Page excerpt =>
——————

From 1968 to 1981, Davis served as the medical technologies and laboratory supervisor at Sinai Hospital (present-day Sinai-Grace Hospital). In 1983, she served as a clinical instructor at Ross Medical Education Center.

In 1983, Davis returned to Keyser to care for her elderly parents, and she began her employment at Potomac State College. Davis joined the college's staff when she became an assistant professor of biology and chemistry in 1985. Davis was promoted to associate professor of biology and chemistry, and received academic tenure in 1991. At that time, she also taught courses in biology, medical science, and nursing. In 1995, Davis was named Potomac State College's Outstanding Professor of the Year. This award recognized professors' excellence in teaching, community service, and professional development or research. At the time of her award, Davis said teaching was only one important part of her job at the college, and that she especially liked academic advising and mentoring because the interaction with students was rewarding and enjoyable. At the time of her award, Davis was also serving as an academic adviser in the college's biology department.

Davis was promoted to full professor in 1998, and she retired in December 2001. The following year, she was granted the status of professor emerita of biology and chemistry.

== Organizational affiliations and philanthropy ==
Ruth Ann Davis served as a longtime faculty sponsor and adviser of Potomac State College's Life Sciences Club. She accompanied club members on their annual trips to The Bahamas. She was a member of multiple committees at the college. Davis was active in faculty governance as a member of the college's Academic Advisement Committee, Athletic Council, and Assessment Council. Davis taught the college's American Heart Association cardiopulmonary resuscitation (CPR) classes, sponsored the Regional High School Science Fair held at the college, and was a faculty adviser to the college's cheerleaders.

——————

Source records

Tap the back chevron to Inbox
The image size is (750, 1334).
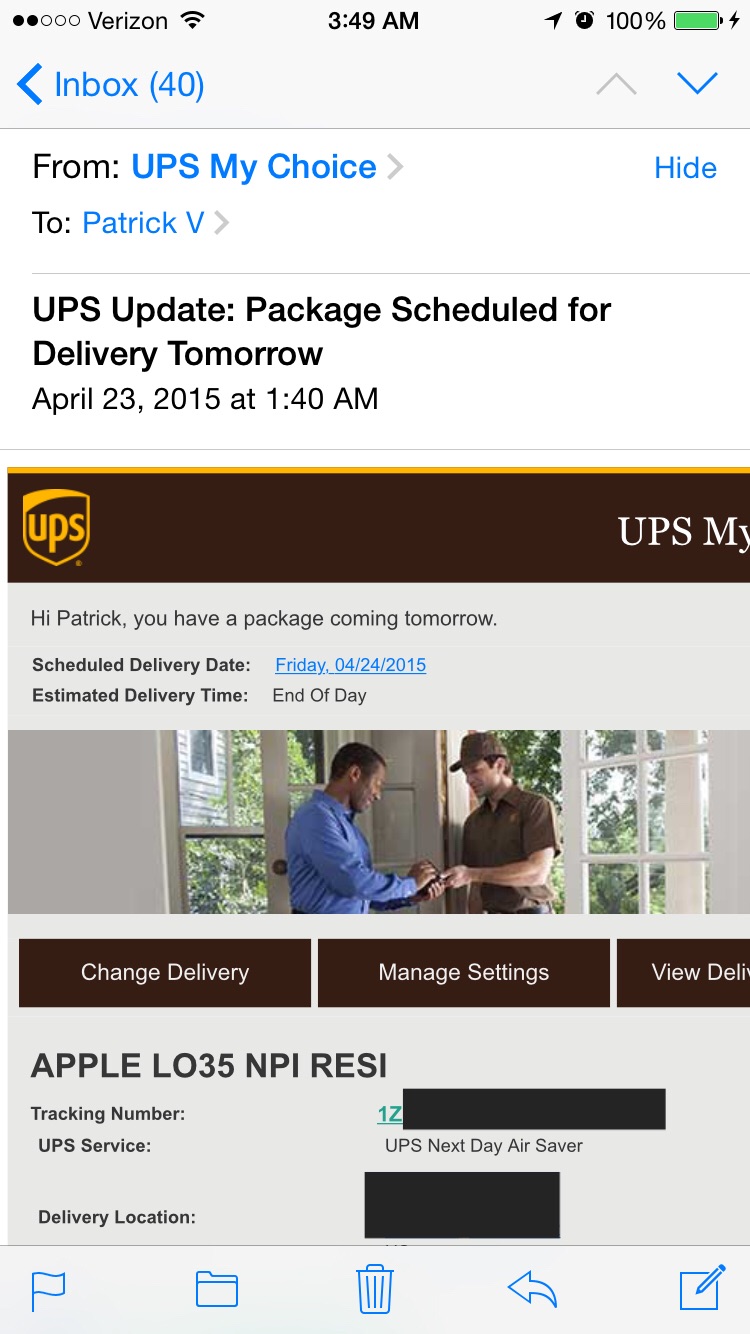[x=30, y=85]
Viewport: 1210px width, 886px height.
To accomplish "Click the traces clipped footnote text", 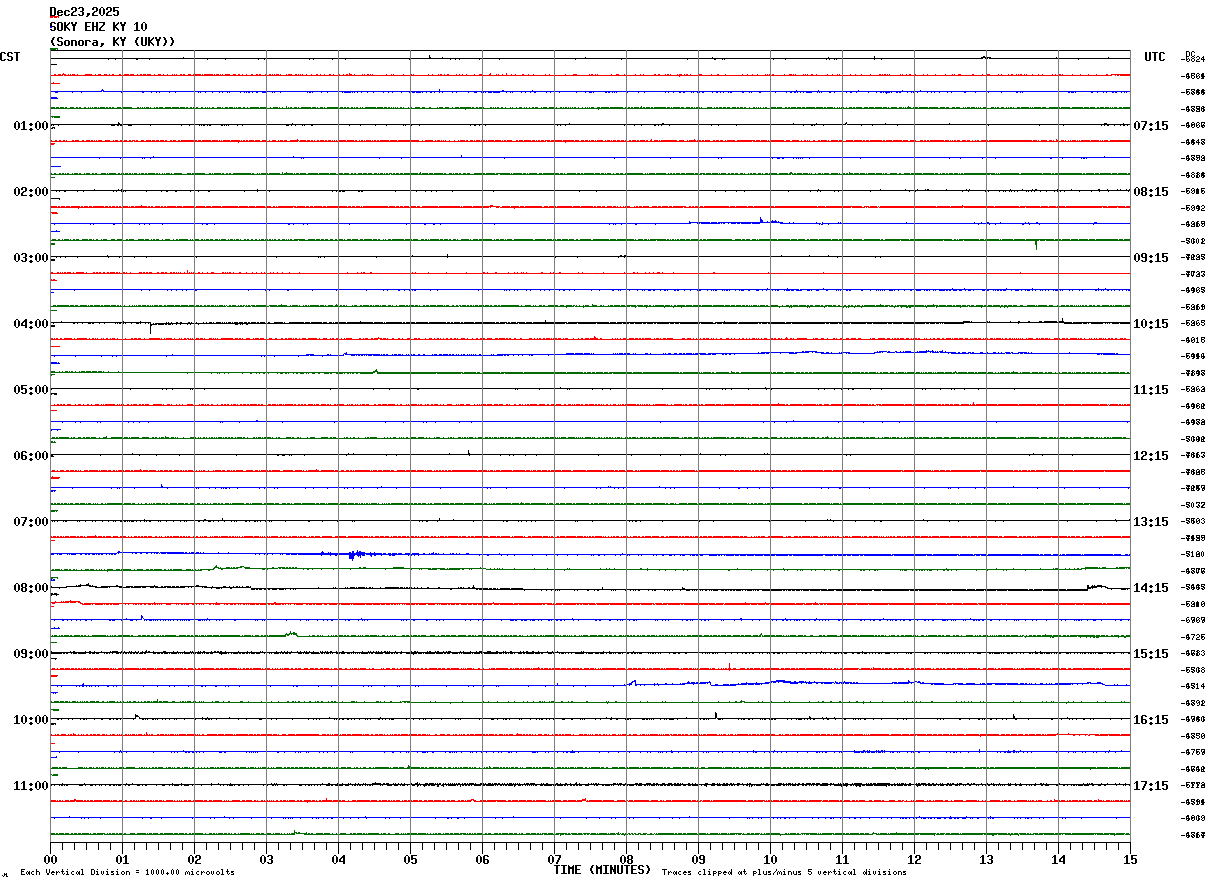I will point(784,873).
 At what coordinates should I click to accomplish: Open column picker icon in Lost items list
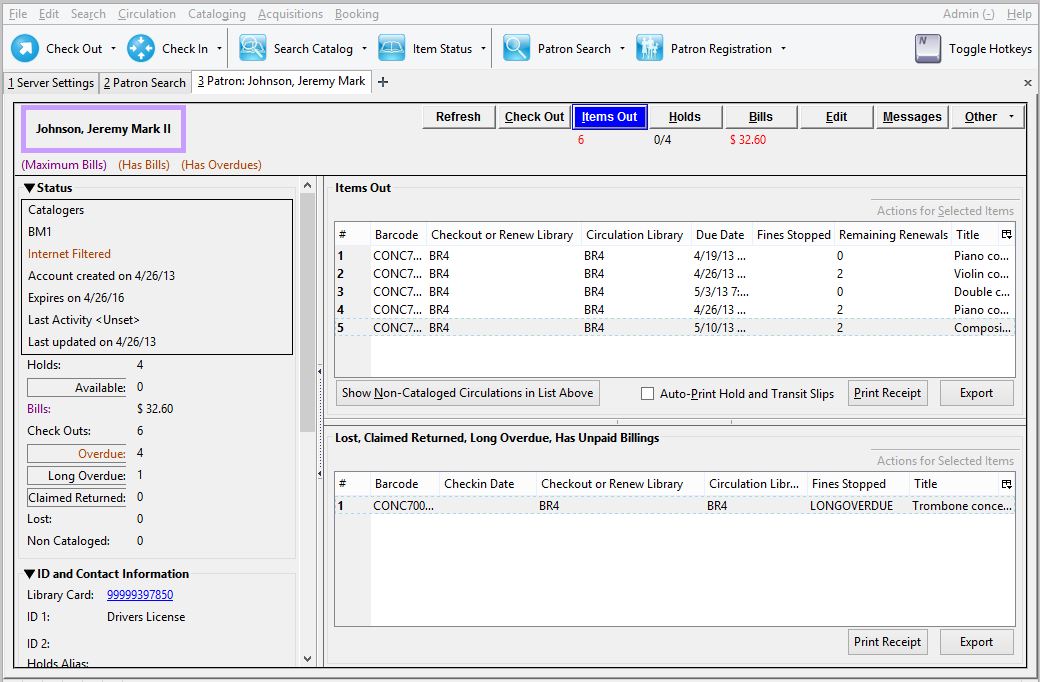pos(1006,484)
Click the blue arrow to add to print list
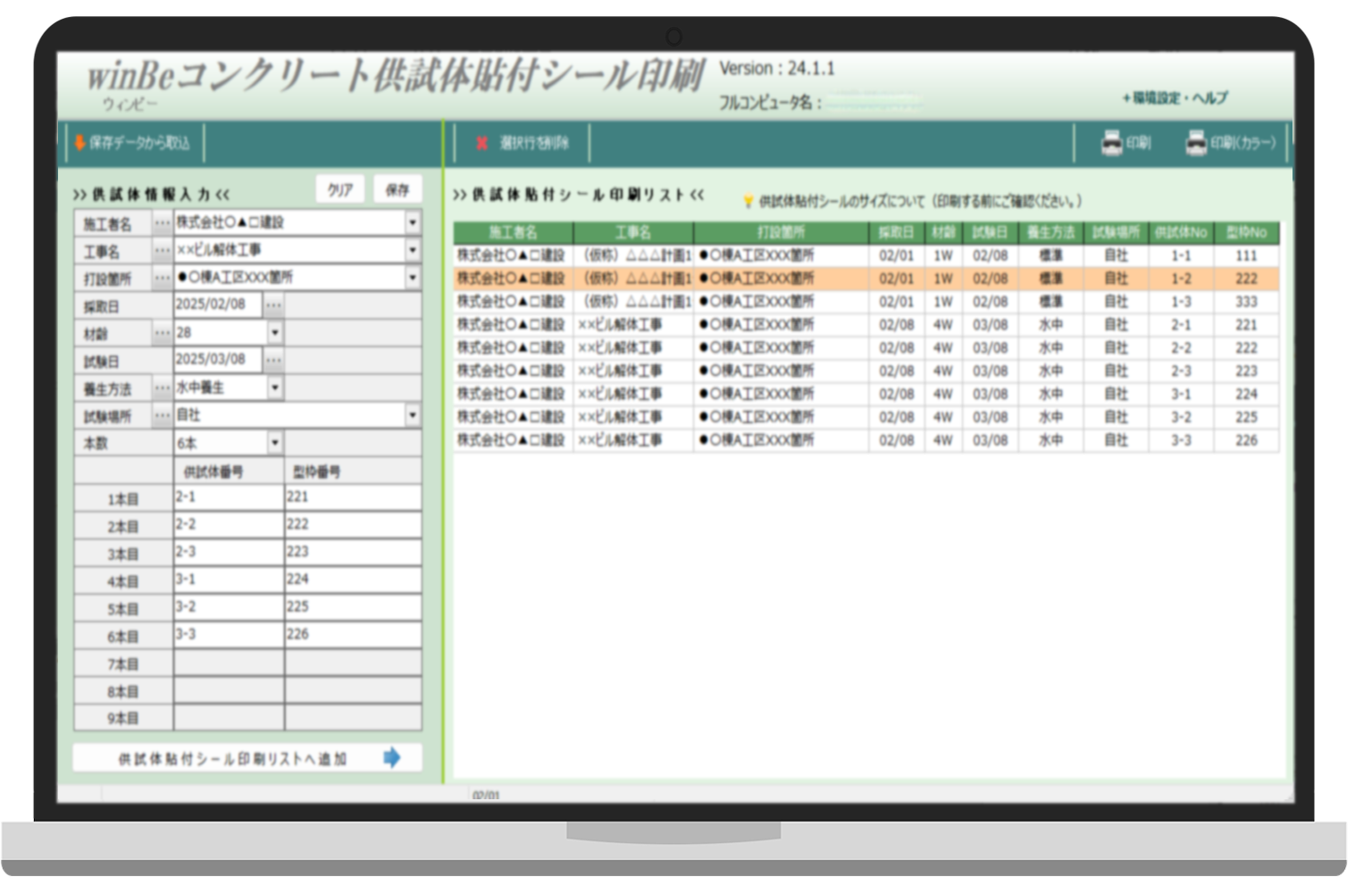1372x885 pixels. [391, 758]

——————

Exercises =>
- a) In the Davis biography, what honor did Potomac State College give Davis in 1995?
- b) Please sum up the Davis biography in two sentences.
- c) Reproduce the passage of the Davis biography starting with "Davis was promoted to full" and going on through "biology and chemistry.".

Answers for the exercise =>
- a) She was named Potomac State College's Outstanding Professor of the Year.

- b) After working as a laboratory supervisor at Sinai Hospital and a clinical instructor at Ross Medical Education Center, Davis returned to Keyser in 1983 and joined Potomac State College, where she rose from assistant professor of biology and chemistry in 1985 to full professor in 1998, was named Outstanding Professor of the Year in 1995, retired in December 2001 and became professor emerita the following year. At the college she also sponsored the Life Sciences Club, served on several committees, taught CPR classes, sponsored the Regional High School Science Fair and advised the cheerleaders.

- c)
Davis was promoted to full professor in 1998, and she retired in December 2001. The following year, she was granted the status of professor emerita of biology and chemistry.